Естественно, в первую очередь ему вспомнился отец. Его служебная берданка, которая никогда не давала осечки, потому что Нимальс всегда следил, чтобы патроны были сухие, и носил их поближе к телу… Одинокий возок на четыре люшни, низенький рыжий коняшка, который всегда прижимал уши, когда к нему приближался чужой, того и гляди укусит, холера… Вспомнился приобретенный отцом при немцах бинокль с поцарапанными стеклышками, сигнальный рожок, топор, дождевая накидка, и наконец Лаврин увидел мысленным взором очертания его фигуры: точь-в-точь ворюга, идущий «на дело». Всегда в казенных рукавицах, даже летом, точно боится прикоснуться голыми руками к дереву, к цветку или к человеку, чтобы нигде не оставить след своей мерзости.

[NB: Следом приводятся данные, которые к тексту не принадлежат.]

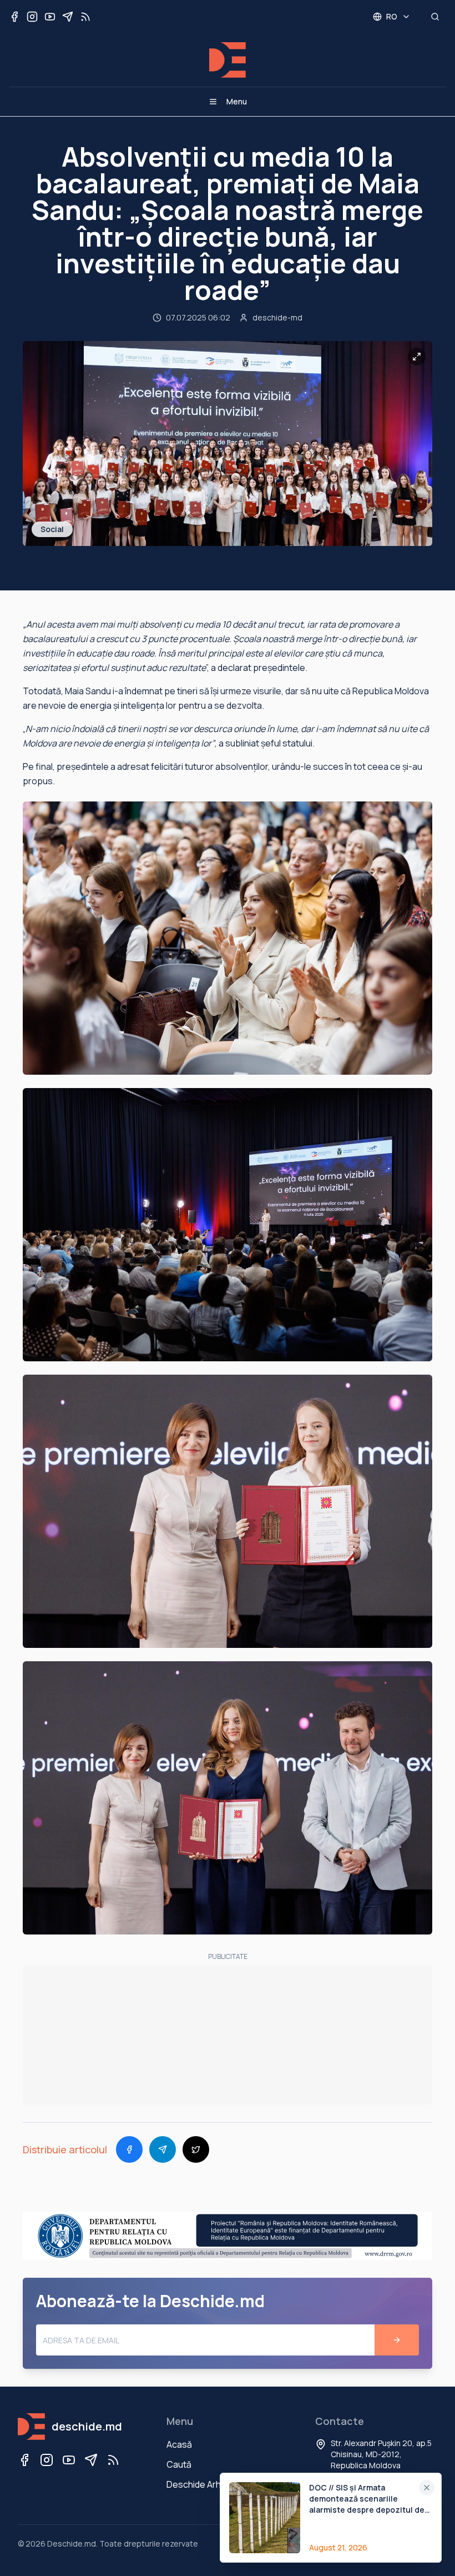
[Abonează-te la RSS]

Каждый день в один и тот же утренний час (на этот раз дело было летом) Якоб Нимальс выводил из-под камышиного навеса рыжего коняшку по кличке Качан, с первой попытки ставил его в оглобли из акации и тщательно прилаживал упряжь. Вдоволь накормленный сеном или овсом, Качан пускался с места в карьер, как только Нимальс перекидывал ногу через полудрабок и прикасался к вожжам: так был приучен смолоду обжигающим бока кнутом.
Сначала Нимальс ехал по Глубокому тракту в сторону Василова брода, затем полем, по тальнику, по холмам. Через полверсты начиналась ярмарочная площадь, и Качан сам поворачивал направо, в песок, где, как в воде, терялся след его много топтавших землю копыт и тележных колес. Качан пытался бежать рысью, но сил у него хватало только для того, чтобы часто-часто перебирать ногами в сыпучем песке.
Доехав до водяной мельницы с новыми крыльями (старые кто-то обломал перед самым приходом немцев), Нимальс слезал с возка и, закинув вожжи на колышек, поднимался пешком на крутой Попов бугор. А Качан сам останавливался где нужно и стоял как вкопанный. На гребне крутого бугра Нимальс был виден во весь рост; потом его силуэт переламывался о линию горизонта и тут же исчезал, провалившись по другую сторону бугра.